Rodman is the most high-profile American to visit with Kum Jong-un since he took power in 2011. And his visit takes place just shortly after North Korea conducted an underground nuclear test and made it very clear that it was a warning for the US to drop its hostile policies toward North Korea. Could it be that Rodman's visit was less about basketball, the Globe Trotters, and shooting footage for HBO and more about Basketball diplomacy.

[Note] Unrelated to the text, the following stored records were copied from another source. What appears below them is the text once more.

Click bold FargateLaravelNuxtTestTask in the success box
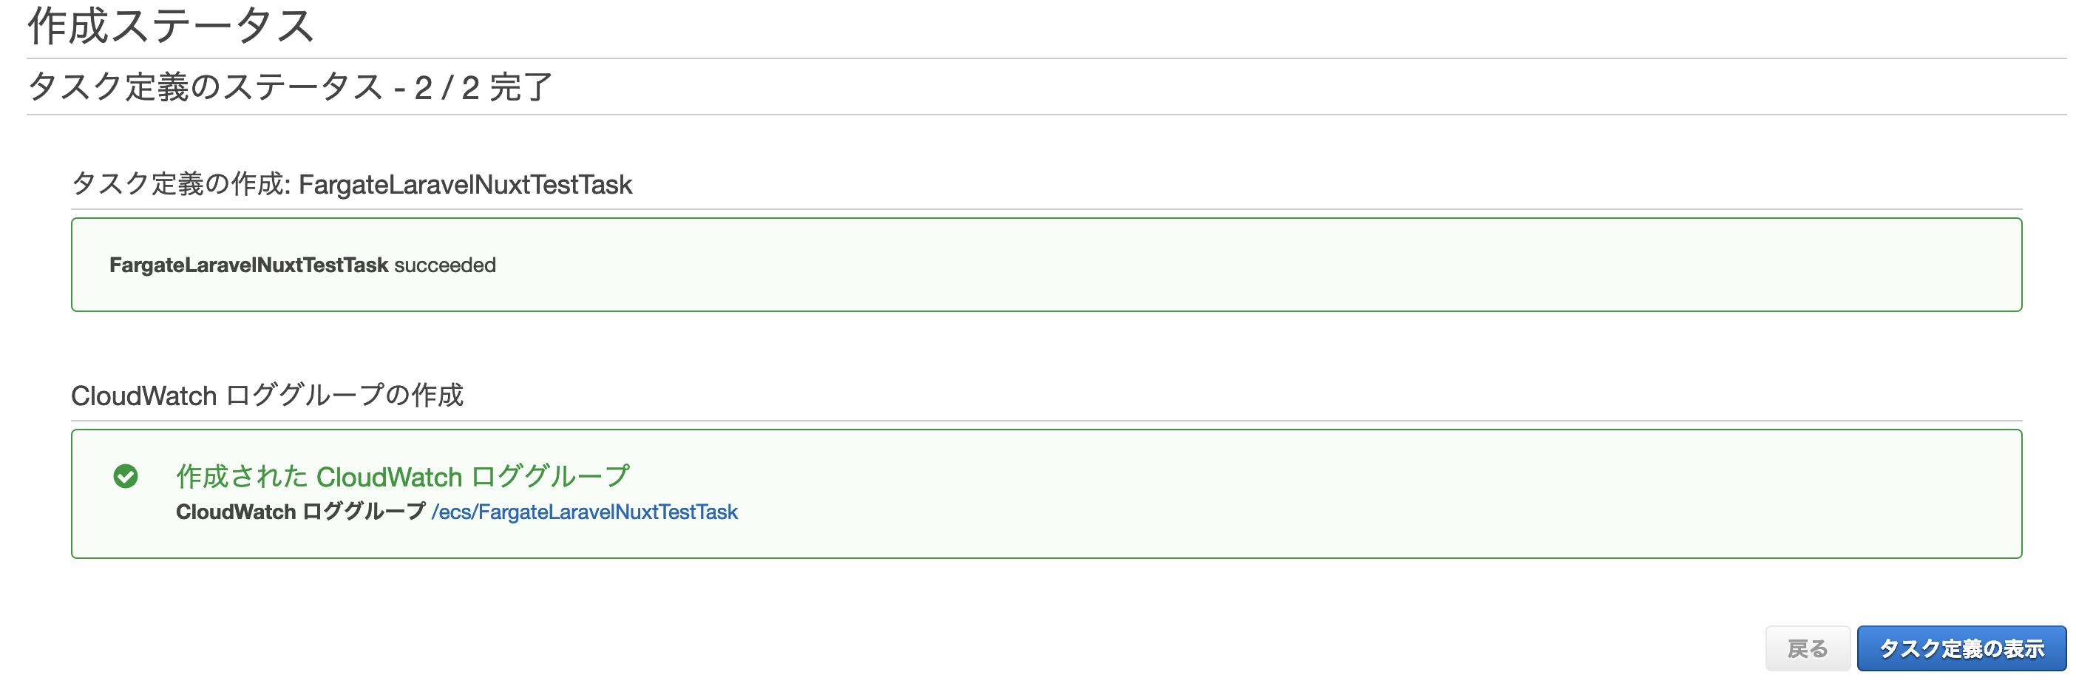Viewport: 2076px width, 692px height. tap(248, 265)
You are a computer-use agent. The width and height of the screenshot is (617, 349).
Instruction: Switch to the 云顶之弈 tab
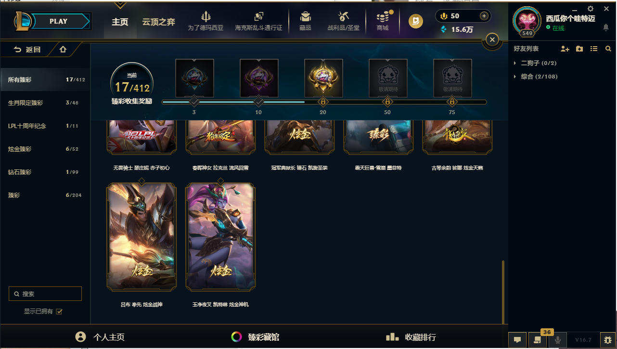(x=158, y=22)
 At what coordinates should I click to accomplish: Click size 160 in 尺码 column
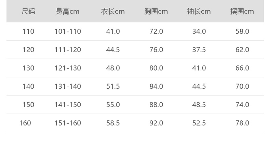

What do North Korea's Kim Jong-un and President Obama have in common? They are both die-hard basketball fans. Could it be that the US government, unwilling to wait for Global warming to thaw relations with North Korea, has resorted to Basketball diplomacy? If so perhaps Dennis Rodman will be joining the likes of former President Jimmy Carter, who in 1994 was able to restart stalled diplomatic discussions with Pyongyang.
If this is true it wouldn't be the first time that sports have played a role in world diplomacy. On April 6, 1971, the American Ping-Pong team, in Japan for the 31st World Table Tennis Championship, received a surprise invitation from their Chinese colleagues for an all-expense paid visit to the People's Republic. Time magazine called it "The ping heard round the world" and the visit was dubbed Ping pong diplomacy.
The People's Daily thinks not, they feel that if the US government really had anything to say to the “Democratic Peoples Republic of Korea” there are more convenient channels, and this American Basketball delegation's visit should not be compared to the US-China Ping pong diplomacy of 1971. Read more
However, according to Reuters, “Kim told Rodman over dinner that he hoped further sports exchanges would promote "mutual understanding between peoples of the two countries".
Certainly this visit proves that the power of a shared enthusiasm for a sport can bring the most unlikely individuals together on common ground and should not be underestimated.